From: David Wei <[email protected]>
To: [email protected], [email protected]
Cc: Jens Axboe <[email protected]>,
Pavel Begunkov <[email protected]>,
Jakub Kicinski <[email protected]>, Paolo Abeni <[email protected]>,
"David S. Miller" <[email protected]>,
Eric Dumazet <[email protected]>,
Jesper Dangaard Brouer <[email protected]>,
David Ahern <[email protected]>,
Mina Almasry <[email protected]>
Subject: [RFC PATCH v4 05/16] io_uring: introduce interface queue
Date: Tue, 12 Mar 2024 14:44:19 -0700 [thread overview]
Message-ID: <[email protected]> (raw)
In-Reply-To: <[email protected]>
From: David Wei <[email protected]>
This patch introduces a new object in io_uring called an interface queue
(ifq) which contains:
* A pool region allocated by userspace and registered w/ io_uring where
Rx data is transferred to via DMA.
* A net device and one specific Rx queue in it that will be configured
for ZC Rx.
* A new shared ringbuf w/ userspace called a refill ring. When userspace
is done with bufs with Rx packet payloads, it writes entries into this
ring to tell the kernel that bufs can be re-used by the NIC again.
Each entry in the refill ring is a struct io_uring_rbuf_rqe.
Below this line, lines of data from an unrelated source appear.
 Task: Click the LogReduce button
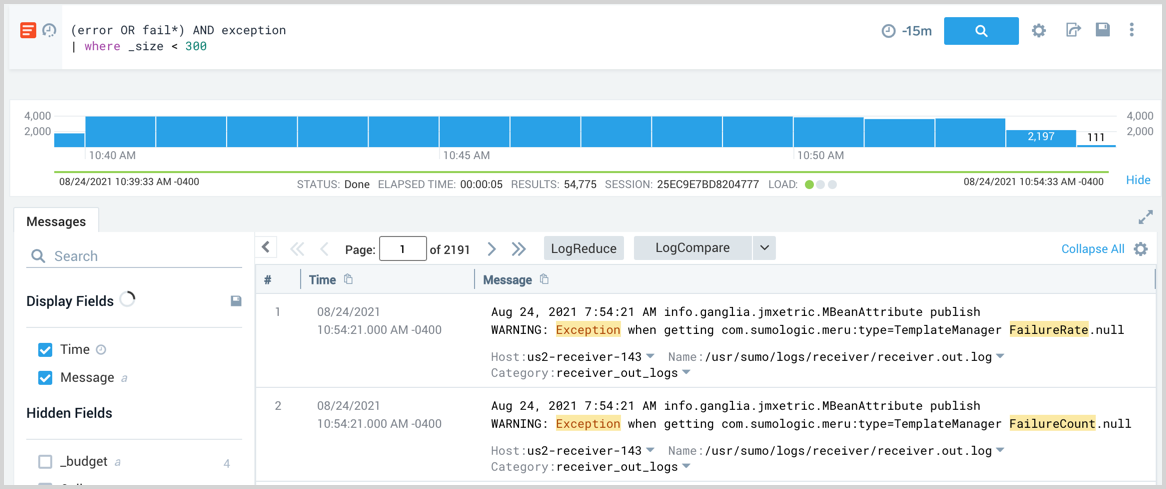[x=583, y=248]
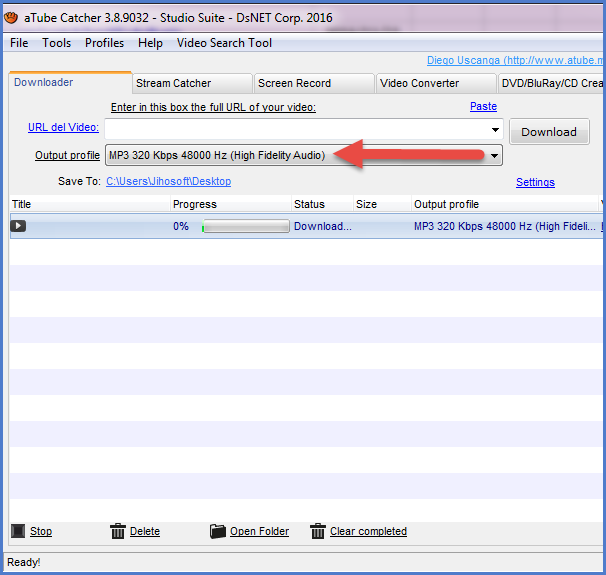The width and height of the screenshot is (606, 575).
Task: Click the Stop icon at bottom left
Action: (x=17, y=531)
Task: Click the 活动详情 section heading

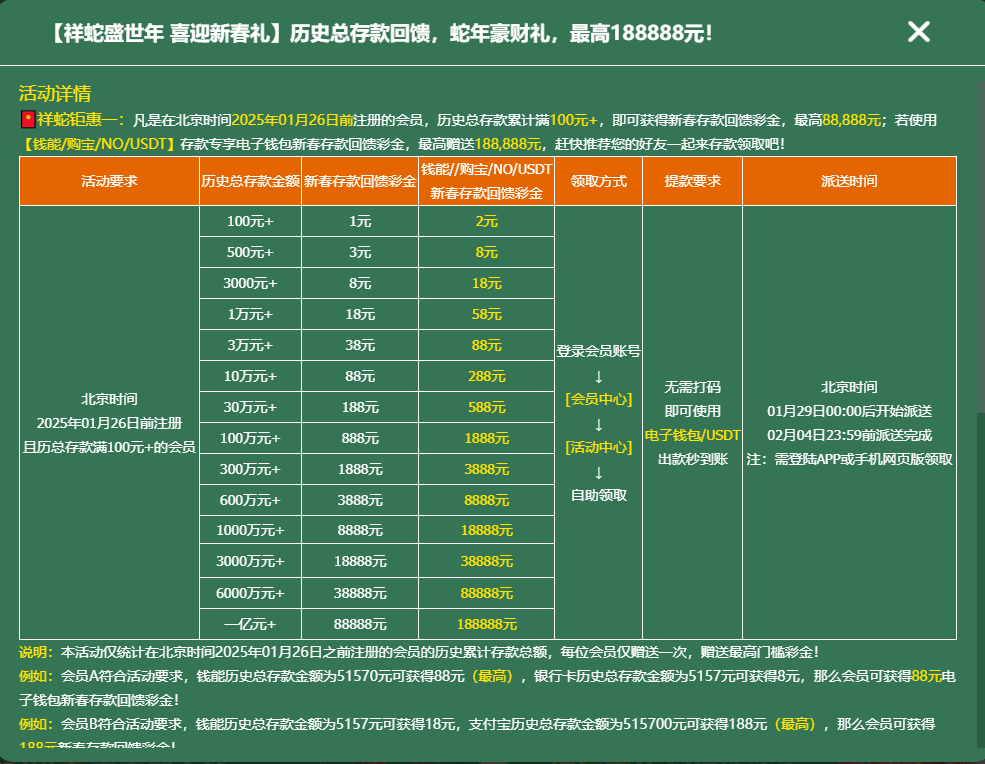Action: [x=55, y=94]
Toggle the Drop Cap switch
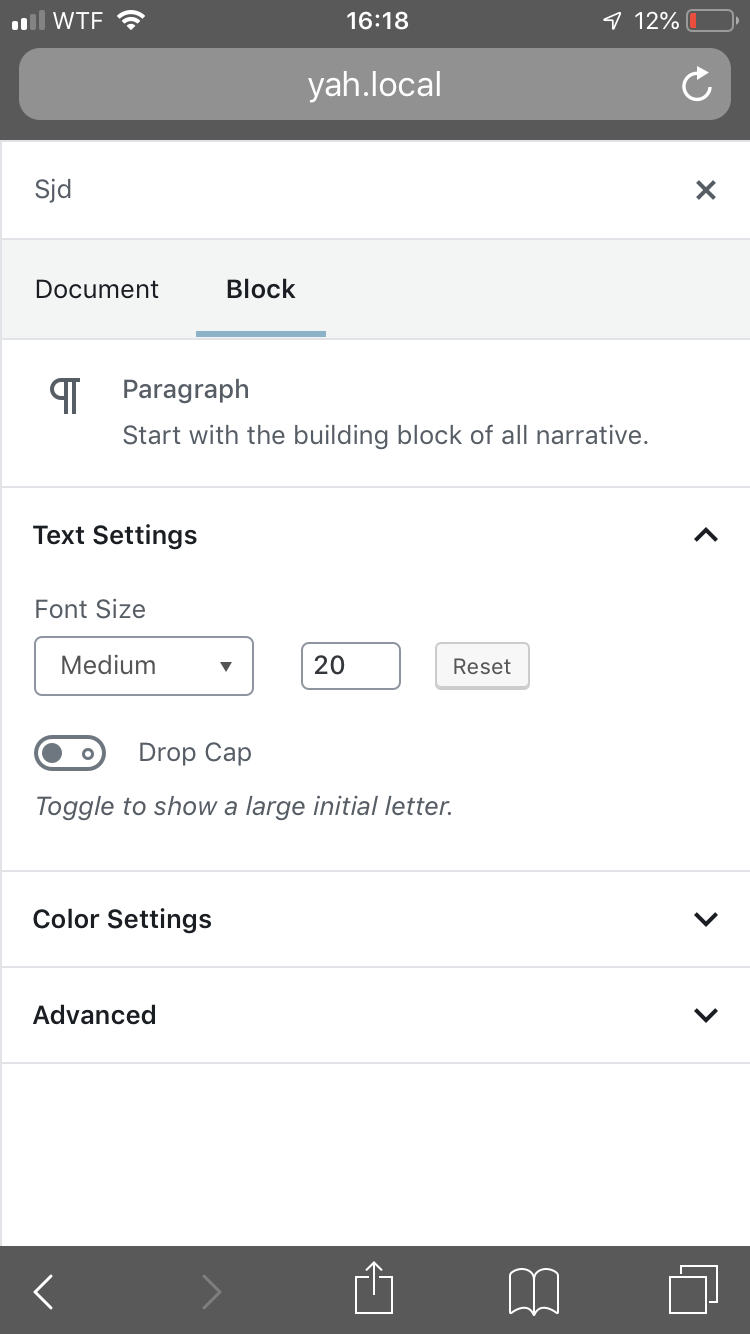This screenshot has width=750, height=1334. point(70,753)
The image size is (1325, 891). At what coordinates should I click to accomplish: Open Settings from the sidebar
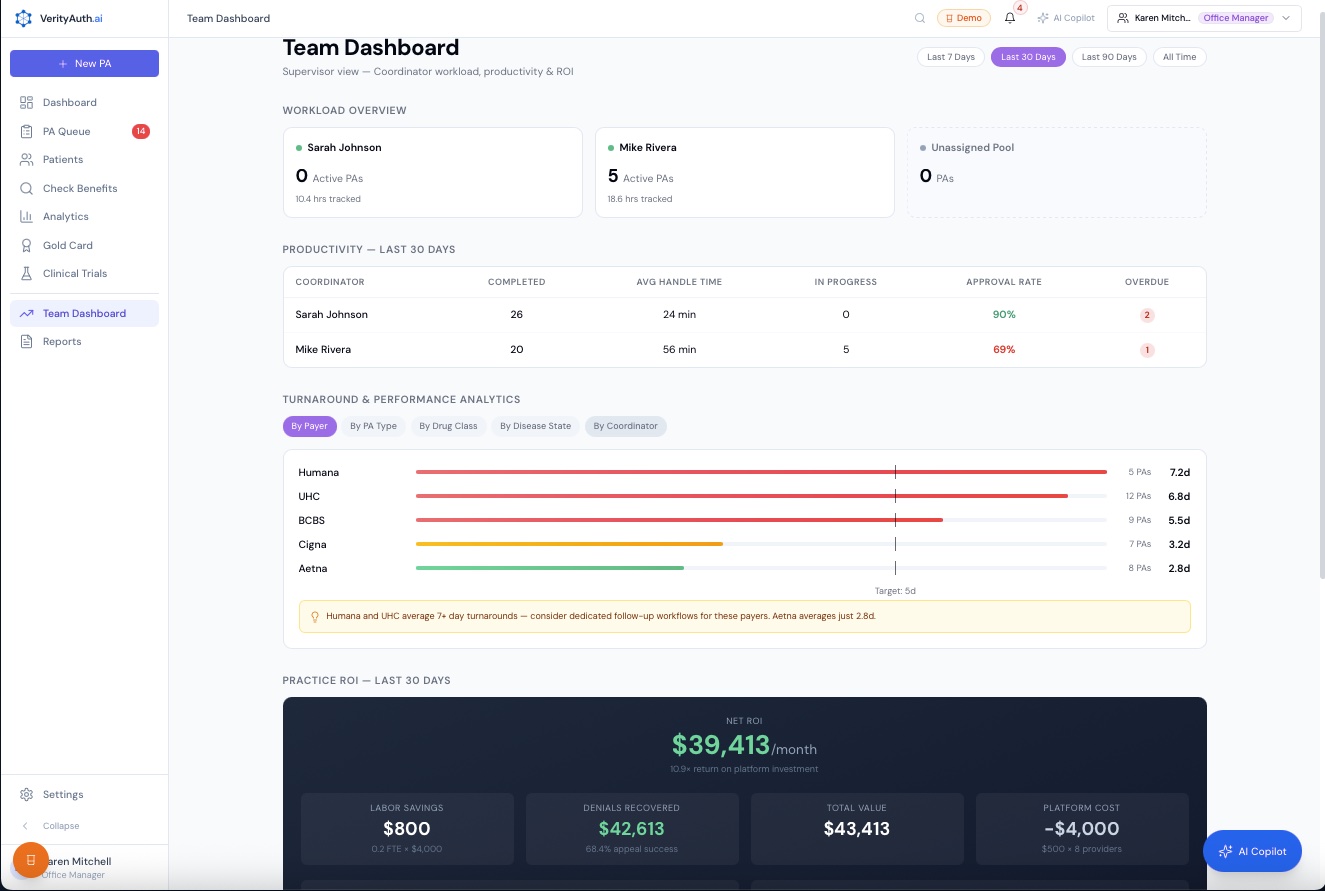tap(62, 794)
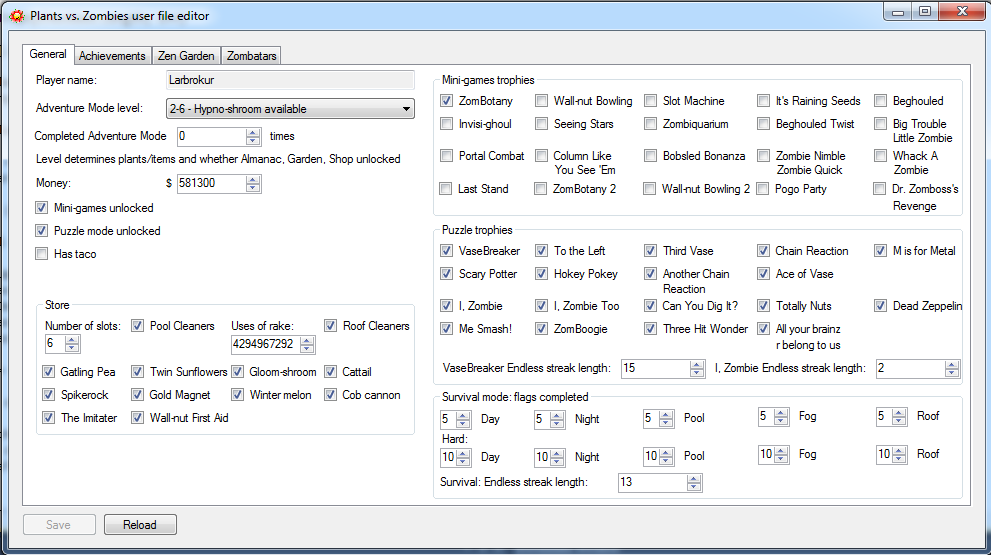Decrease Uses of rake value
The height and width of the screenshot is (555, 991).
(x=307, y=348)
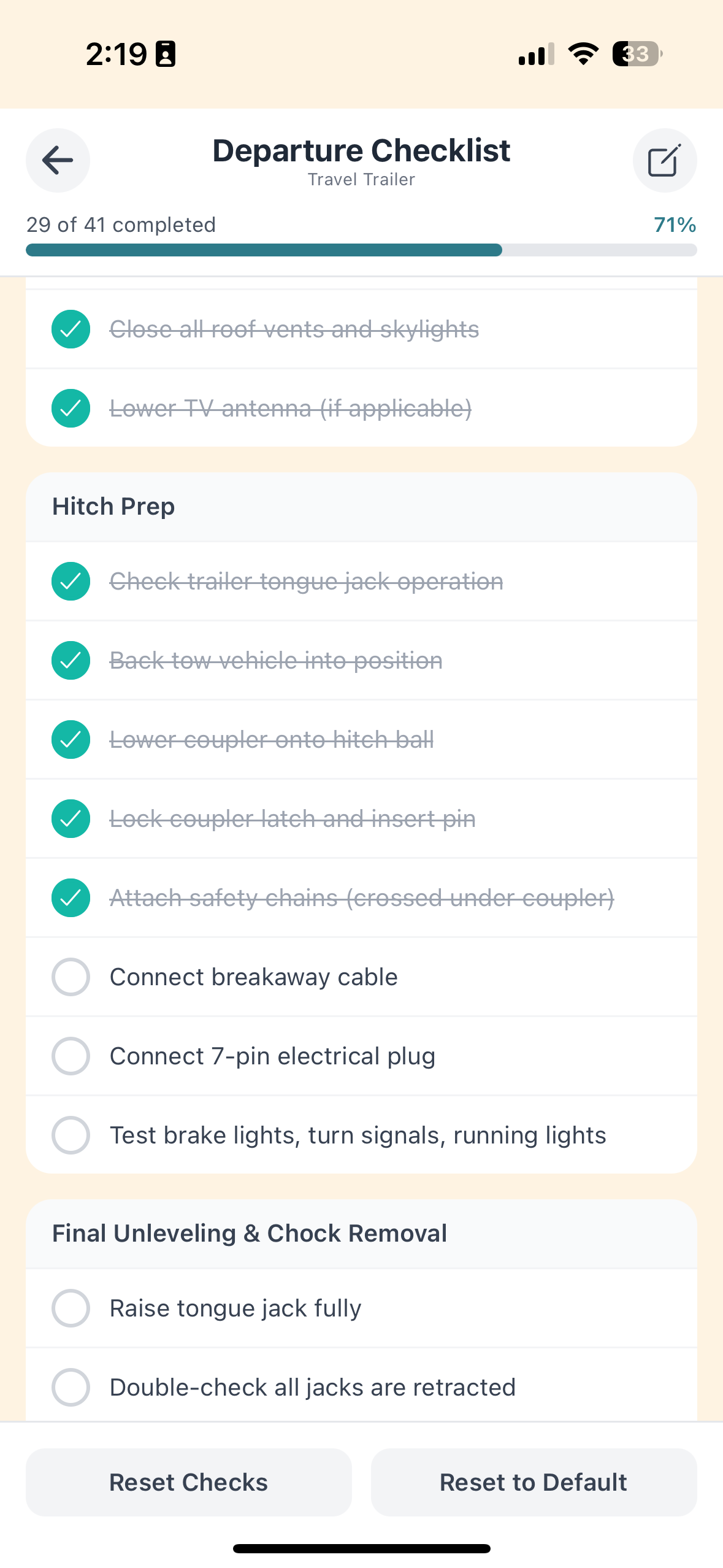Tap the Final Unleveling & Chock Removal header
The image size is (723, 1568).
tap(250, 1232)
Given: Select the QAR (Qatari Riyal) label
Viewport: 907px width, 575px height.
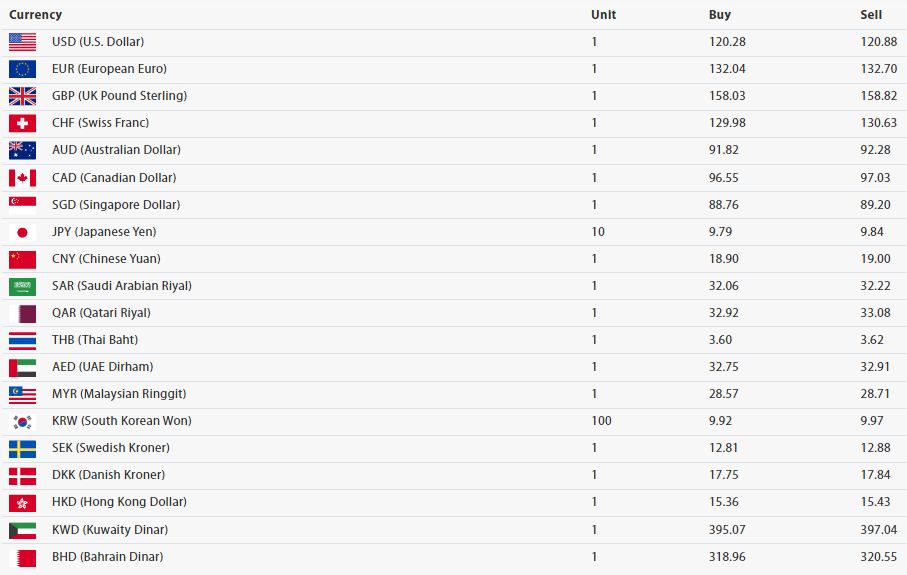Looking at the screenshot, I should pos(101,313).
On the completion side, the main CQ ring is used to notify userspace of
recv()'d packets. Big CQEs (32 bytes) are required to support this, as
the upper 16 bytes are used by ZC Rx to store a feature specific struct
io_uring_rbuf_cqe.
Add two new struct types:
1. io_uring_rbuf_rqe - entry in refill ring
2. io_uring_rbuf_cqe - entry in upper 16 bytes of a big CQE
For now, each io_uring instance has a single ifq, and each ifq has a
single pool region associated with one Rx queue.
Add a new opcode and functions to setup and tear down an ifq. Size and
offsets of the shared refill ring are returned to userspace for it to
mmap in the registration struct io_uring_zc_rx_ifq_reg, similar to the
main SQ/CQ rings.
Signed-off-by: David Wei <[email protected]>
---
include/linux/io_uring_types.h | 4 ++
include/uapi/linux/io_uring.h | 40 ++++++++++++
io_uring/Makefile | 3 +-
io_uring/io_uring.c | 7 +++
io_uring/register.c | 7 +++
io_uring/zc_rx.c | 109 +++++++++++++++++++++++++++++++++
io_uring/zc_rx.h | 35 +++++++++++
7 files changed, 204 insertions(+), 1 deletion(-)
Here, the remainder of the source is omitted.